Delpal: Dieulefit zeige, wie eine dörfliche Bevölkerung sich
daran gewöhnte, den Schritt von der Dissidenz zum zivilen Ungehorsam zu
gehen. Wie ein ständiges Hintertreiben der offiziellen „collabo“ zum
Motiv des Handelns wird: „Der Schritt in die Illegalität, zu gemeinsamen
Aktionen mit anderen, zur bewussten Bereitschaft, um höherer Werte
willen Risiken einzugehen: (für) Freiheit, menschliche Würde,
Solidarität, die Nähe zum Anderen, Fürsorge für die Verfolgten.“
Mit einem Wort: wie sich ein ganzes Dorf für eine Handlungsmöglichkeit
entschied, die den Akteuren weder eingeschrieben noch selbstverständlich
war.
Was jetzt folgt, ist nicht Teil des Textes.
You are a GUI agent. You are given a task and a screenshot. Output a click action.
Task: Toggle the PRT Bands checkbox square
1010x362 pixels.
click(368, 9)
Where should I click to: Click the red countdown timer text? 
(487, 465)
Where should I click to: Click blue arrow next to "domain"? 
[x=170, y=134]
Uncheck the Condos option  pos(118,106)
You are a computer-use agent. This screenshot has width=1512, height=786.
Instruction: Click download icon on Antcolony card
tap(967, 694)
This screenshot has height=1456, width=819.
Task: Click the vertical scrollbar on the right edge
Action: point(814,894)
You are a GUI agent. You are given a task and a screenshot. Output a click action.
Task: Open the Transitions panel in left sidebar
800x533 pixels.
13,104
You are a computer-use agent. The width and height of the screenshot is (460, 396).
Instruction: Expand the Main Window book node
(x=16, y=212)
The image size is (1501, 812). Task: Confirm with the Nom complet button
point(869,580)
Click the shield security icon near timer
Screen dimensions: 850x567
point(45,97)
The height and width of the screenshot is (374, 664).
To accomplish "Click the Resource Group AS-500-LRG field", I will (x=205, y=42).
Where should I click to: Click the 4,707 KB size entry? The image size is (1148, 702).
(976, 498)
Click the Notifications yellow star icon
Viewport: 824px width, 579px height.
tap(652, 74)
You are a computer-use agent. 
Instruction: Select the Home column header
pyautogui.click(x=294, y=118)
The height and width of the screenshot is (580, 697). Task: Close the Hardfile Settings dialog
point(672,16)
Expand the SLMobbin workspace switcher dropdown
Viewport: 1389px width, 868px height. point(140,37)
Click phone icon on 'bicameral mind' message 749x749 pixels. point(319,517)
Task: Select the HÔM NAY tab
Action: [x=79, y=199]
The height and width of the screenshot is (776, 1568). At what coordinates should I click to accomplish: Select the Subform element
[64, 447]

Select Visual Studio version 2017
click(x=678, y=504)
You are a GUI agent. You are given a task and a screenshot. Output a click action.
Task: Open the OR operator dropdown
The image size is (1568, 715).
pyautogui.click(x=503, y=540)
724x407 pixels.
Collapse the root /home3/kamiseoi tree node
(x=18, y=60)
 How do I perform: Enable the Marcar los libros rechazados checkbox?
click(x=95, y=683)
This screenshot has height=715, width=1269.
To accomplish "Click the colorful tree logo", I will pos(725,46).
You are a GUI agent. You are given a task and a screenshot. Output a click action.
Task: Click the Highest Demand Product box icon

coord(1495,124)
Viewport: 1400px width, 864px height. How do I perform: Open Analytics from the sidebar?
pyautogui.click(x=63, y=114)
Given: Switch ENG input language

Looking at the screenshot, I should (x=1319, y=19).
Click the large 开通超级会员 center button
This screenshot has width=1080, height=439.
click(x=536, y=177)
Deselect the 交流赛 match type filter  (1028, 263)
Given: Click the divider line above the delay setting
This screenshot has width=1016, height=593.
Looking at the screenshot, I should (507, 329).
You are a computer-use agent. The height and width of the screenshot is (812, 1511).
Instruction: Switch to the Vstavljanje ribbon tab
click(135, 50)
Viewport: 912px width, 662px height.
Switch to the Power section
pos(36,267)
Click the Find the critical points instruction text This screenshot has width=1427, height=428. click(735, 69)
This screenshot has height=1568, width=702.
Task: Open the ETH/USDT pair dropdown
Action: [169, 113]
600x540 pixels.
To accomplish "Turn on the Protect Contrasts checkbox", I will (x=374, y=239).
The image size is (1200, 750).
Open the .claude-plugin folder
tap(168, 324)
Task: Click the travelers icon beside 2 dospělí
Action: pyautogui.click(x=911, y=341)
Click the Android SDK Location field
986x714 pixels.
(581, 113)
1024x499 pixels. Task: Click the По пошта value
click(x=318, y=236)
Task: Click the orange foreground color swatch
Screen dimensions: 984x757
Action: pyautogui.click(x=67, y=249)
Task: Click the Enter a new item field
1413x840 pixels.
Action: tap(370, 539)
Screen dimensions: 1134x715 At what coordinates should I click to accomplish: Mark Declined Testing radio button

Im Gegenteil.
In den Worten der Sekretärin Jeanne Barnier: „Es ist schwierig, über
Jahre hinweg legales Handeln beim Ausüben des Berufs einerseits und
illegales Handeln andererseits, Gesetzestreue einerseits und die
Weigerung, Anordnungen zu befolgen, andererseits, miteinander zu
vereinbaren und gegen die alltägliche eigene Angst zu
handeln.“
Ein Strukturelement, das hilfreich war: Dieulefit, ein Kurort für Atemwegserkrankungen, verfügte über Kliniken und Sanatorien, Pensionen und Privatzimmer, es war geprägt von professioneller Gastfreundschaft, und selbst wer keinen Flüchtling beherbergte, hielt sich an das Prinzip der Diskretion. Denn, so Delpal: „Über alle Differenzen hinweg wehrt(e) sich das Gemeinwesen dagegen, die geplante Vernichtung zu akzeptieren, weigerte sich, die Zerstörung der Zivilgesellschaft hinzunehmen.“
Im zweiten Teil des Buches kommen Zeitzeugen zu Wort. Unter
ihnen nicht nur Jeanne Barnier, die wie elf andere Bürgerinnen und
Bürger Dieulefits in Yad Vashem als „Gerechte unter den Völkern“ geehrt
wurde. Unter ihnen auch Marguerite Soubeyran und ihre Lebensgefährtin
Catherine Krafft, die Leiterinnen von Beauvallon, einem der
Reformpädagogik verpflichteten Landschulheim, in dem jüdische Kinder
Zuflucht und Rettung fanden, zumal Soubeyran, kommunistisch geprägt, der
bewaffneten Résistance in den nahen Bergen zuarbeitete.
Oder der Nachkriegsbürgermeister Jean Morin, dessen Familie ein von
Deportation bedrohtes jüdisches Kind aufnahm. Oder der Dichter Pierre
Emmanuel, dessen geflügeltes Wort „Dieulefit, wo niemand ein Fremder
ist“ in der Gedenkstätte des Ortes überlebt hat. Nicht vergessen sei der
ins französische Exil geflohene Maler Wols, vom Licht der Provence wie
auch von der Hilfsbereitschaft der Dörfler angezogen, welche ihn vor dem
Absturz in die Verzweiflung bewahrten; ebenso wenig das einstige
Traumpaar der französischen Literatur, Louis Aragon und Elsa Triolet,
das seinen „Dank an die Feen“ von Beauvallon im Goldenen Buch des
Internats hinterließ, für sie alle eine „Oase des Glaubens und der
Hoffnung“, nicht zuletzt für den Schriftsteller Henri-Pierre Roché, der
in Dieulefit seinen berühmten Roman „Jules und Jim“ schrieb, den
François Truffaut Jahre später verfilmen sollte.